Model Rule 4.4(b) reads:
A lawyer who receives a document or electronically stored information relating to the representation of the lawyer’s client and knows or reasonably should know that the document or electronically stored information was inadvertently sent shall promptly notify the sender.
Model Rule 4.4(b) only addresses information that a lawyer receives that is known to have been inadvertently sent and only requires the receiving lawyer to give notice to the sending lawyer of what has happened. It does not address information sent purposely but without authorization, and it punts on what comes next.
In the “Elegant Solution” article, we explained why Rule 1.15 provided answers to the questions Model Rule 4.4(b) won’t address and, particularly in light of this latest ethics opinion recognizing the need for Model Rule 1.15 to apply to digital information, I think our explanation is worth repeating to close out this post:
The Model Rules do, in fact, appear to offer an elegant answer for lawyers who question
their professional responsibilities when they receive documents that may have been purloined or otherwise improperly obtained from another. The answer lies in Model Rule 1.15 and its provisions establishing lawyers’ obligations with respect to ‘‘safekeeping property.’’ See Model Rules of Prof’l Conduct R. 1.15 (2010).

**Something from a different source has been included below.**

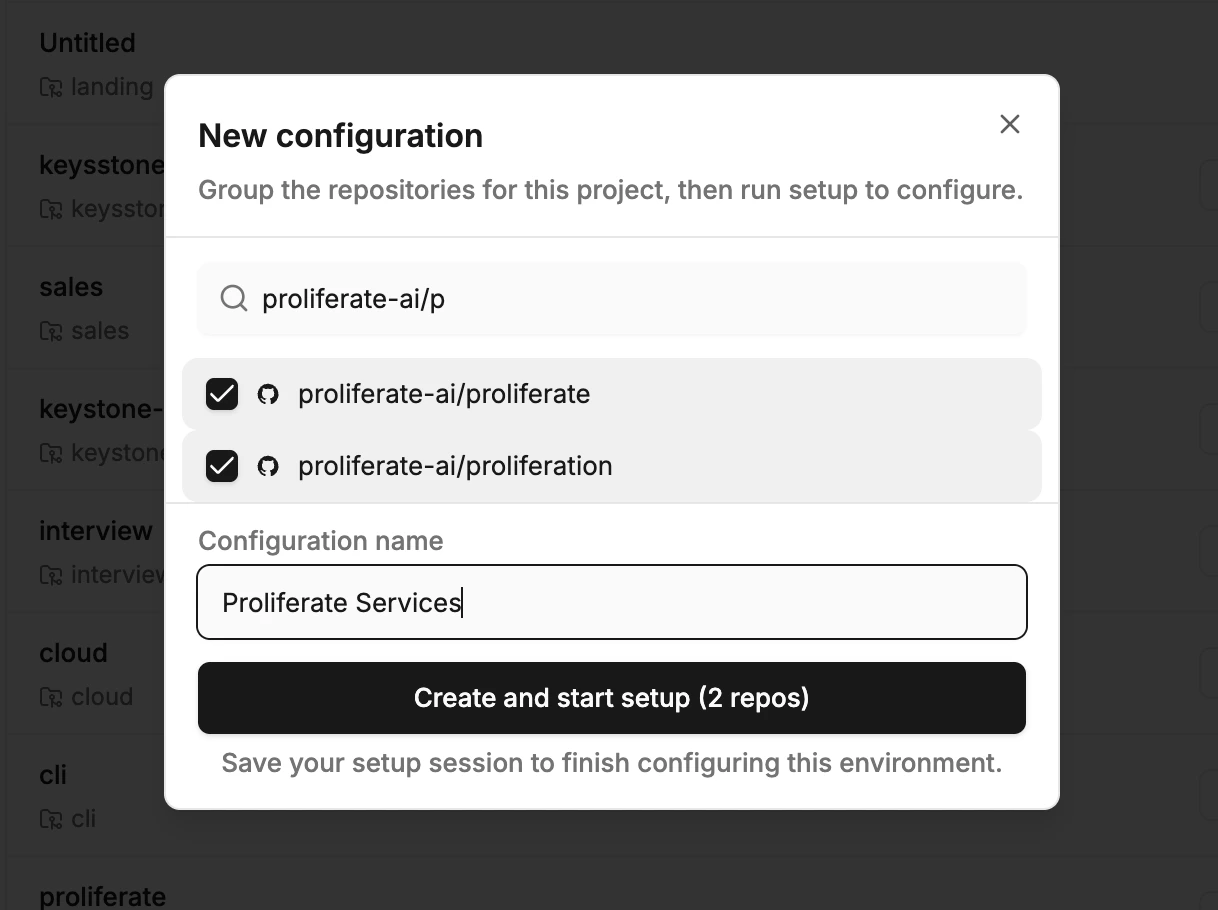Click Create and start setup button
Screen dimensions: 1218x910
pos(612,698)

Although lawyers are generally familiar with Rule 1.15 in the trust account context, the scope of the rule is clearly not so limited, as amply evidenced by its repeated references not just to funds or fees or expenses, but also to ‘‘property.’’

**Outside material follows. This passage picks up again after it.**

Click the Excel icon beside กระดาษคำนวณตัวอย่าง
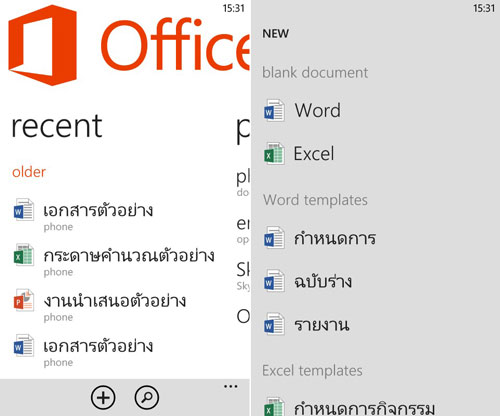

Model Rule 1.15(a) declares that ‘‘[a] lawyer shall hold property of clients or third persons that is in the lawyer’s possession in connection with a representation separate from the lawyer’s own property.’’ Id. R. 1.15(a) (emphasis added). Model Rule 1.15(d) further requires that ‘‘[u]pon receiving funds or other property in which a client or third person has an interest, a lawyer shall promptly notify the client or third person.’’ Id. R. 1.15(d) (emphasis added). Finally, Model Rule 1.15(e) mandates that ‘‘[w]hen in the course of the representation
a lawyer is in possession of property in which two or more persons (one of whom may be the lawyer)
claim interests, the property shall be kept separate by the lawyer until the dispute is resolved.’’ Id. R. 1.15(e) (emphasis added).
Analysis of over-the-transom deliveries through the lens of Rule 1.15 establishes that a lawyer, upon receiving purloined documents (or if not clearly purloined at least clearly reflecting privileged or confidential information belonging to someone other than the person who delivered the documents), is obligated to hold those documents separate from the rest of the lawyer’s documents, promptly notify the person from whom the documents were taken, and, if the lawyer is going to refuse to return the documents to that person (and thereby claim either that the lawyer or the lawyer’s client has an interest in them), continue to keep those documents segregated from the rest of the lawyer’s property until the dispute over the documents is resolved,
presumably through a ruling by a tribunal. This approach places no meaningful burden on the receiving lawyer and respects the rights of the party to whom the materials belong.